Her voice began gaining force, but Artem looked at her as if she were made of glass. He saw right through her, and what he saw no longer stirred any feeling in him.
“No one took me away from you,” he answered evenly. “I left on my own.”
“Left? Where did you leave? You betrayed everything we had! I gave you all of myself! Do you remember how I sat with you at night over your drawings at university? How I put aside my last money to buy you a good suit for your thesis defense? I always knew what was best for you!”
He listened to her, and for the first time in his life her words did not awaken even a drop of guilt in him. He looked at this woman who had built her life on the foundation of his gratitude and understood that this foundation had been a lie.
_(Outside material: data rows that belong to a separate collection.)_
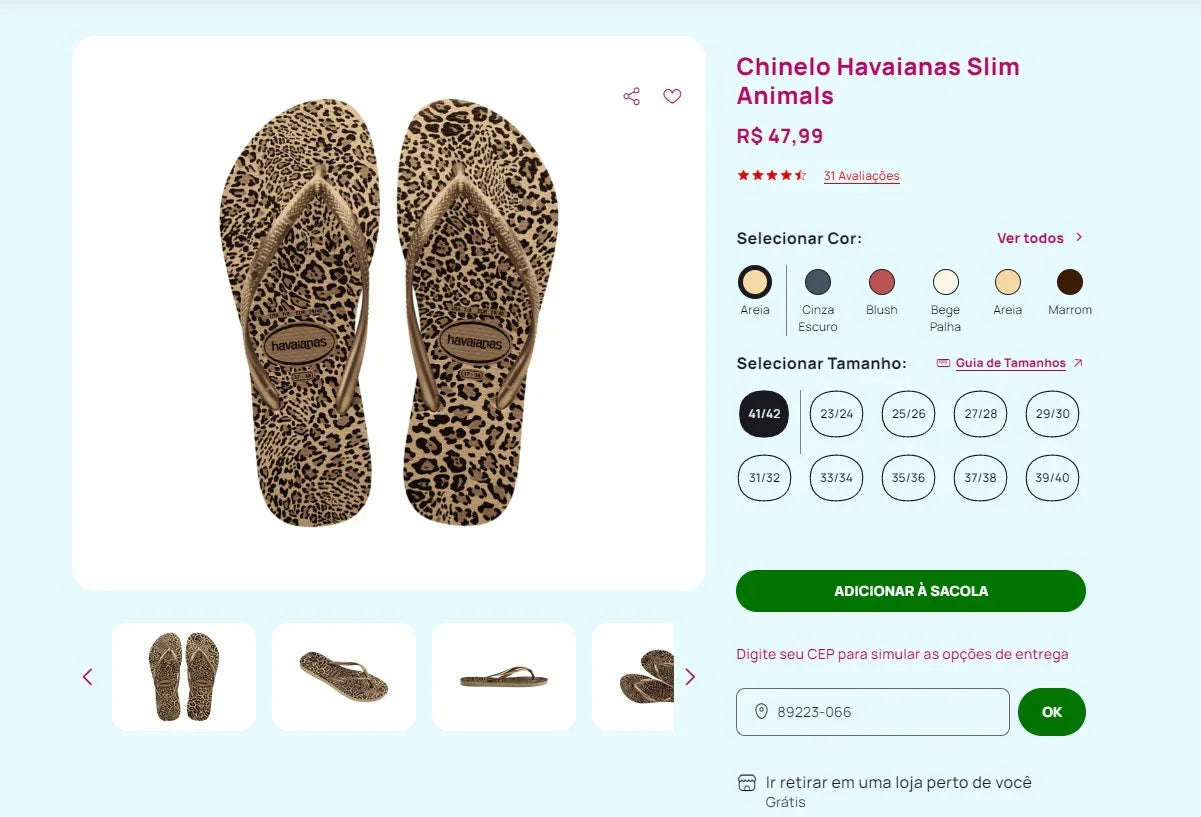Deselect the active 41/42 size option

[x=764, y=413]
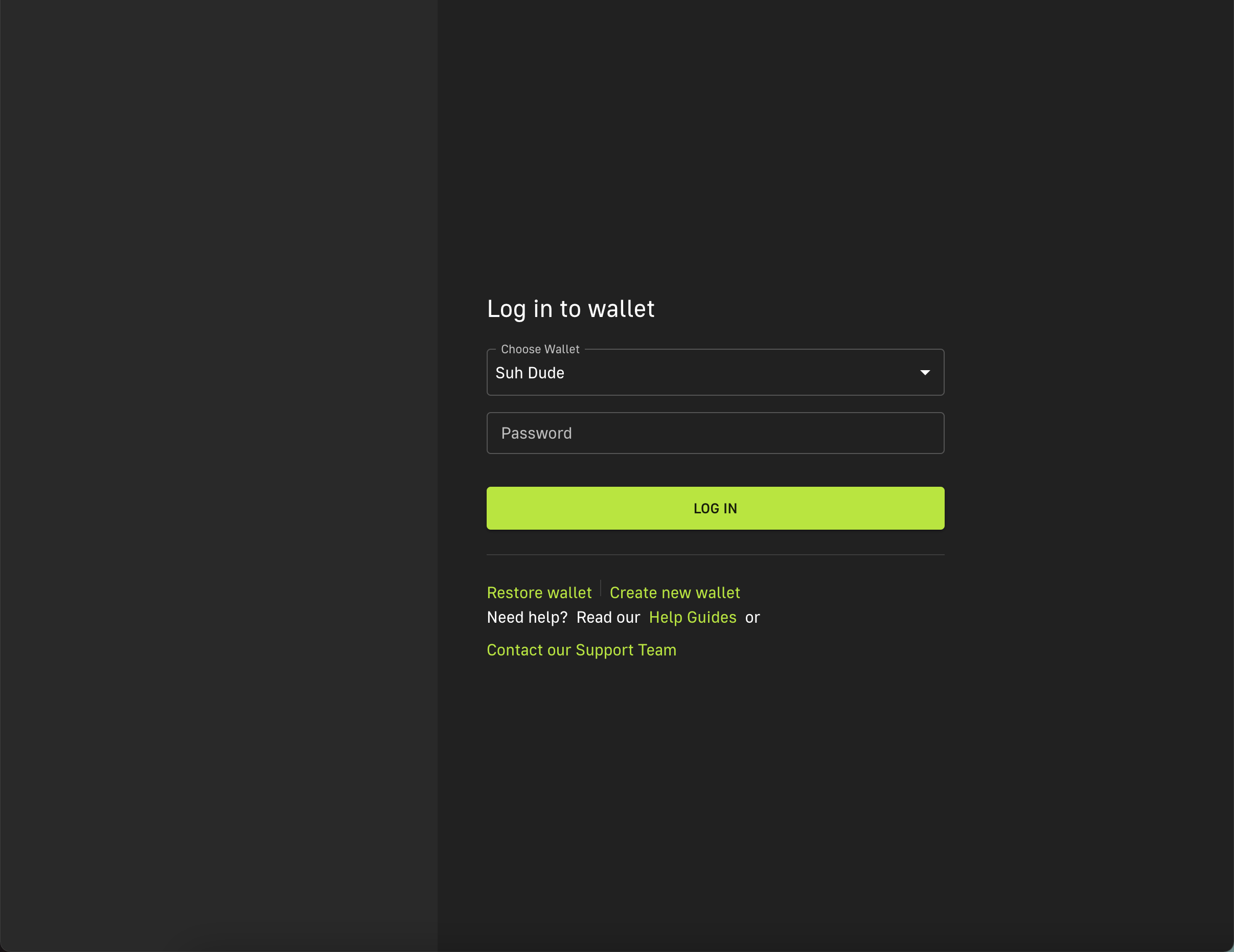Open the Help Guides link
This screenshot has height=952, width=1234.
click(x=692, y=618)
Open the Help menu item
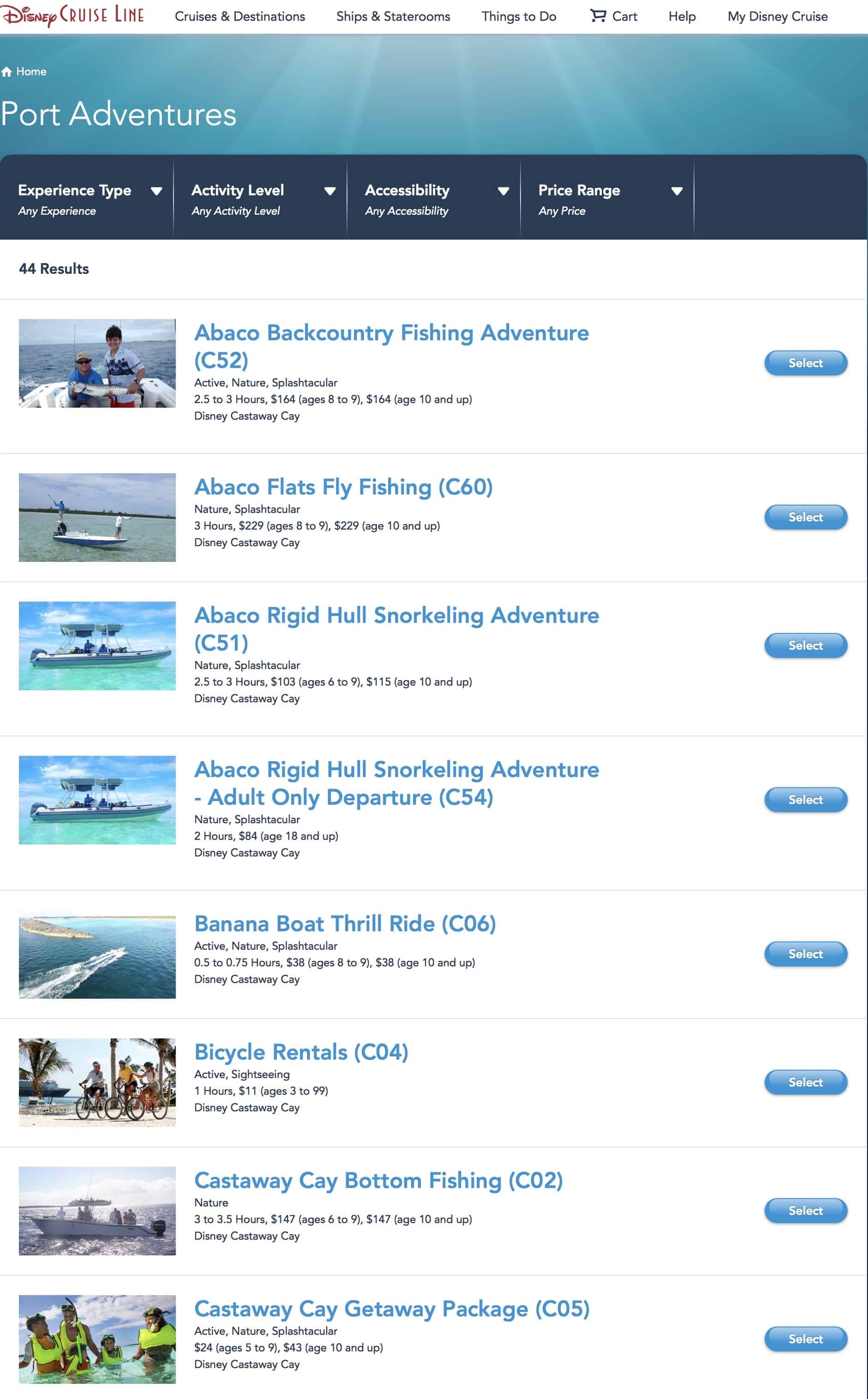 682,16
“You did not sit with me over my drawings, Mom. You stood over my soul because you could not tolerate my mistakes and wanted to control everything. You bought me a suit not because it was your last money, but because you could not allow your friend’s son to look better than yours. You never knew what was best for me. You knew what was best for you. So that I would be convenient, predictable, yours.”
Each of his words was quiet, but it struck her like a hammer. She looked at him, and her face slowly changed. The mask of righteous anger slipped from it, exposing confusion and fear. She tried to find something familiar in his eyes — hurt, anger, love, hatred. But there was only emptiness there. Icy, detached indifference.
“You don’t know me, Mom. And you never did,” he took a step back, increasing the distance between them, severing the last invisible thread. “The Artem you supposedly lost is your invention. A convenient boy who was supposed to live according to your script. And I’m tired of playing that role. I am no longer him. I never was.”
She opened her mouth to say something, but no sound came out. He had destroyed her world. Not with shouting, not with a scandal, but with quiet, cruel truth. He had devalued her entire life, all her sacrifices, all her love, showing her that all of it had merely been a form of selfishness.
Artem looked at her one last time — at this suddenly aged, shrunken woman who had become completely alien to him. Then he silently turned around and went back to his table. He sat down, picked up his mug of beer, and took a large sip. Oleg remained silent, not daring to ask anything. And Nina Petrovna stayed standing in the corner of the bar, alone, in the middle of other people’s merriment, crushed not by his anger, but by his final, irrevocable freedom from her.